▶ **RECORDS SUPPLIED**:
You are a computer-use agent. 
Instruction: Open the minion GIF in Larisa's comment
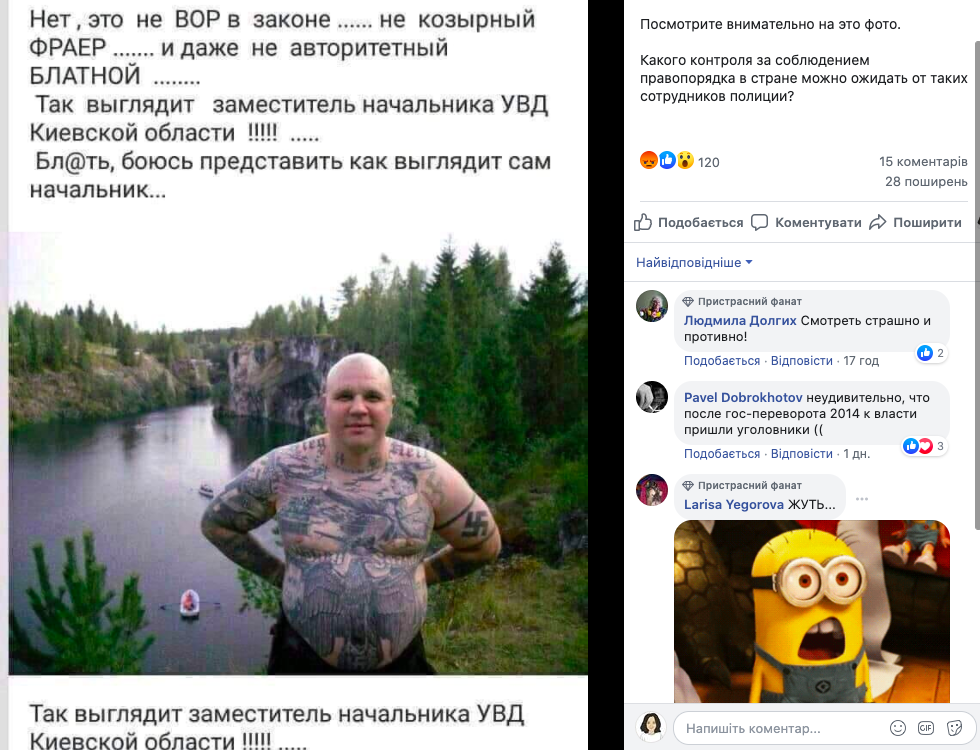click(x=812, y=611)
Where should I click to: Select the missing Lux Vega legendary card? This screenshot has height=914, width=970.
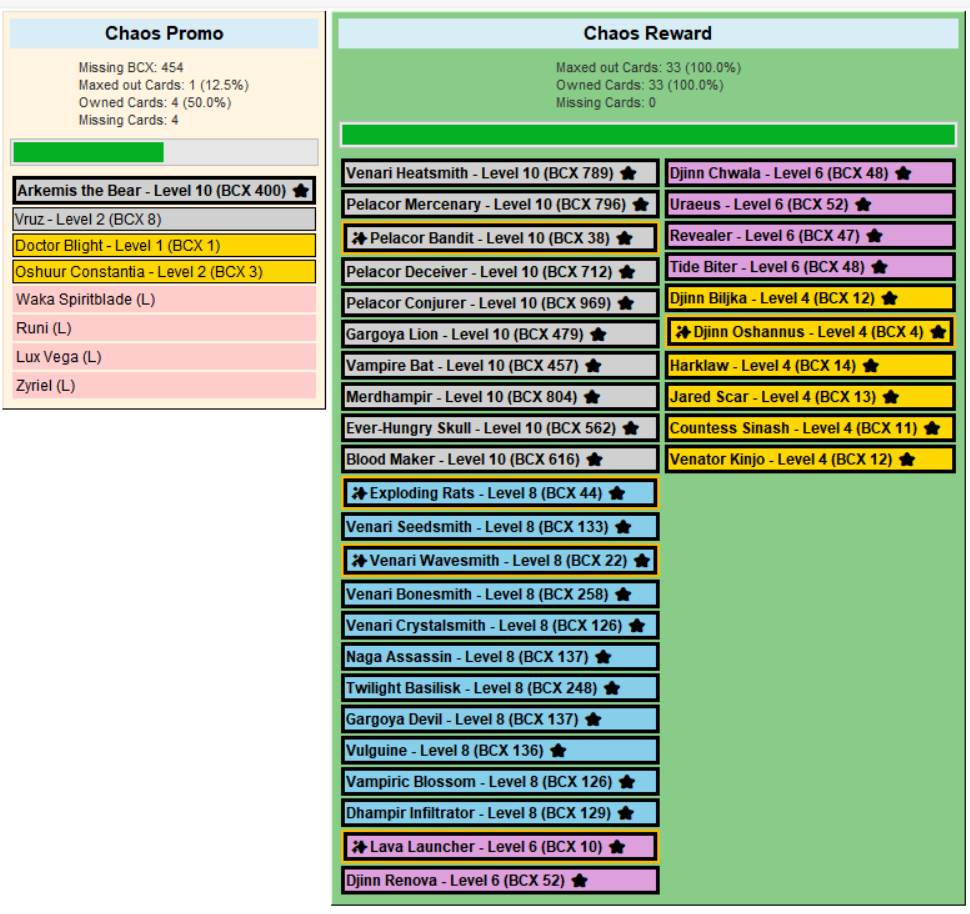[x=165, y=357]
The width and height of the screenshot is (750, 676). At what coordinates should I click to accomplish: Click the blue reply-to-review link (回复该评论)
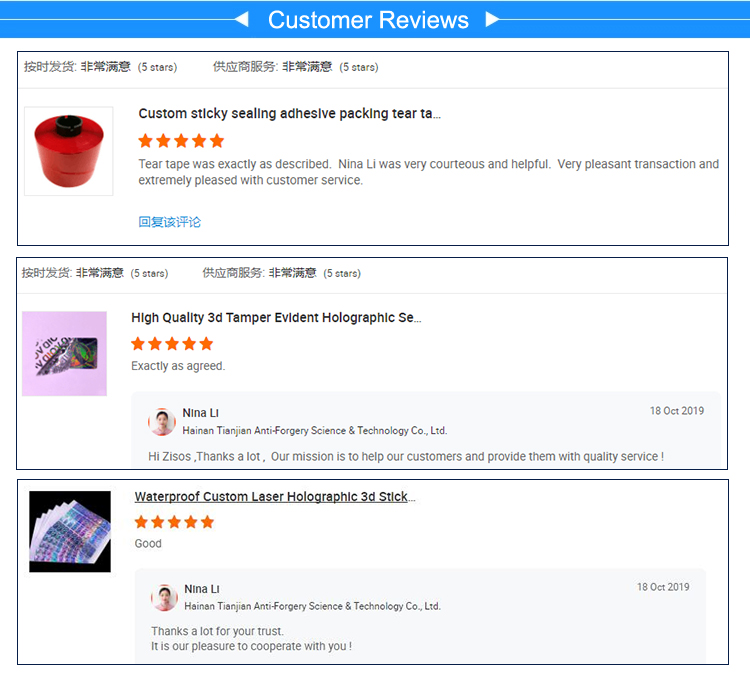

▶ **TASK REQUIREMENTS**:
Reproduce the listing exactly, images omitted.

▶ **EXERCISE ANSWER**:
You are a computer-use agent. 
Instruction: Open the minion GIF in Larisa's comment
click(x=812, y=611)
Where should I click to: Select the missing Lux Vega legendary card? This screenshot has height=914, width=970.
[x=165, y=357]
The width and height of the screenshot is (750, 676). At what coordinates should I click to accomplish: Click the blue reply-to-review link (回复该评论)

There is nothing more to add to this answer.